[Pixel coordinate grounding data]
● ● ● ●
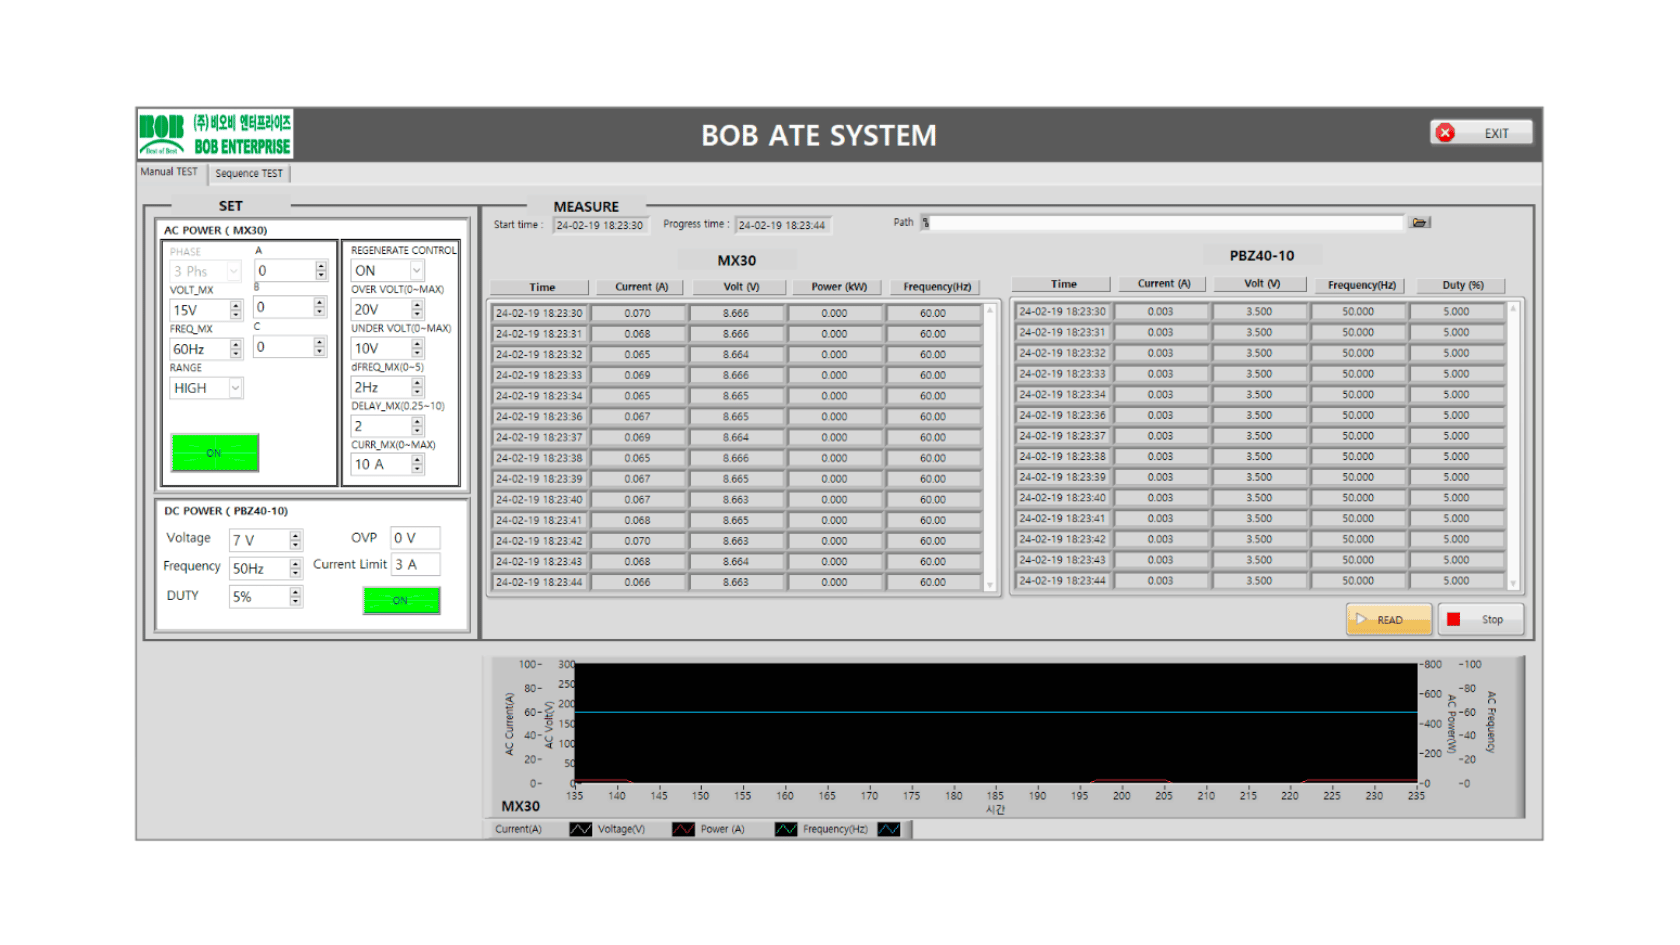The image size is (1680, 945).
Task: Click the folder browse icon beside Path
Action: click(1419, 222)

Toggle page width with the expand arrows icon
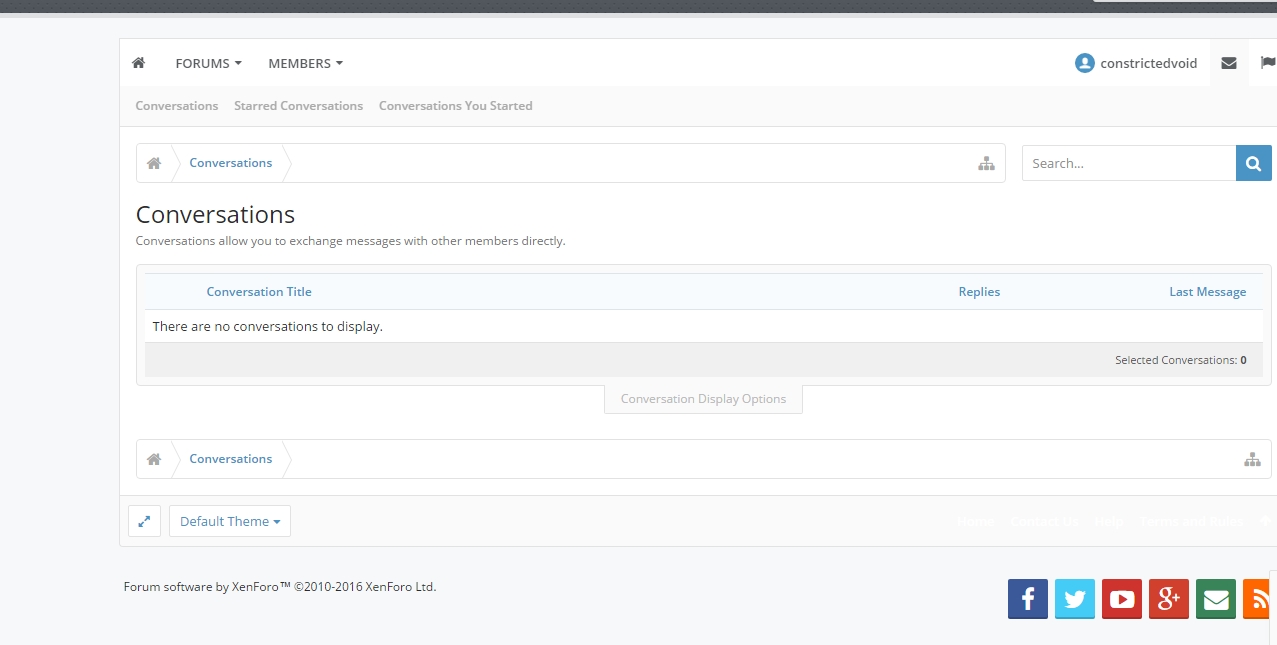(145, 521)
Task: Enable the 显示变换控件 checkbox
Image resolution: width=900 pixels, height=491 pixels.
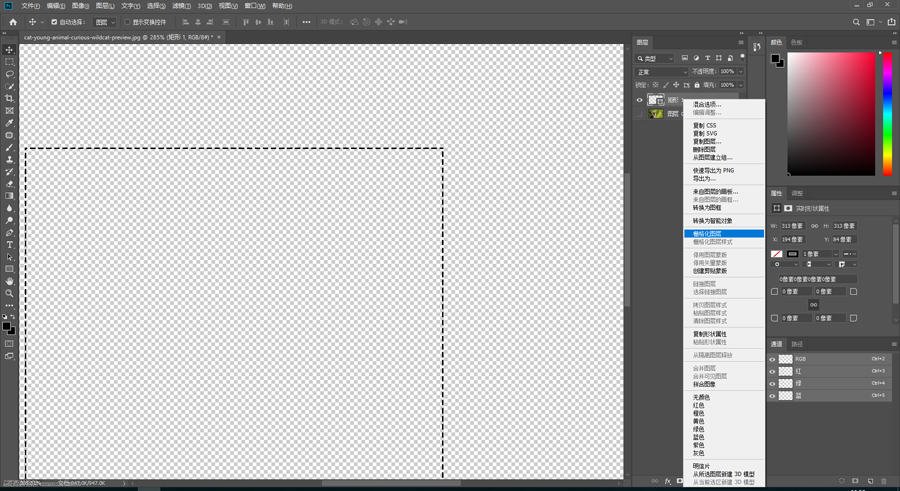Action: 127,22
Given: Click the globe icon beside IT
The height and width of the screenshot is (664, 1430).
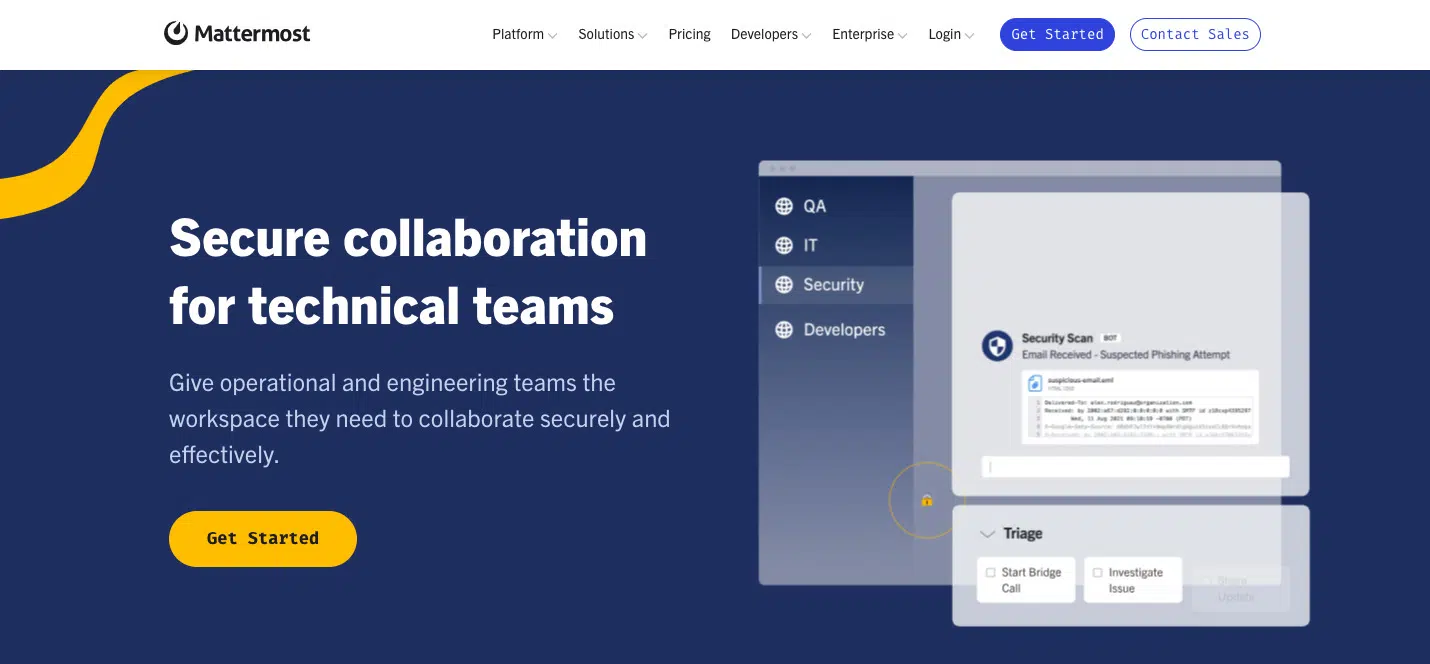Looking at the screenshot, I should point(784,245).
● ● ● ●
### Task statement
The response should be the lines from the one containing "Toggle page width with the expand arrows icon" through the final line of the records, reproduced exactly and with every picture left out.

### Output for this task
Toggle page width with the expand arrows icon
(145, 521)
Task: Enable the 显示变换控件 checkbox
Image resolution: width=900 pixels, height=491 pixels.
Action: 127,22
Given: Click the globe icon beside IT
The height and width of the screenshot is (664, 1430).
Looking at the screenshot, I should point(784,245).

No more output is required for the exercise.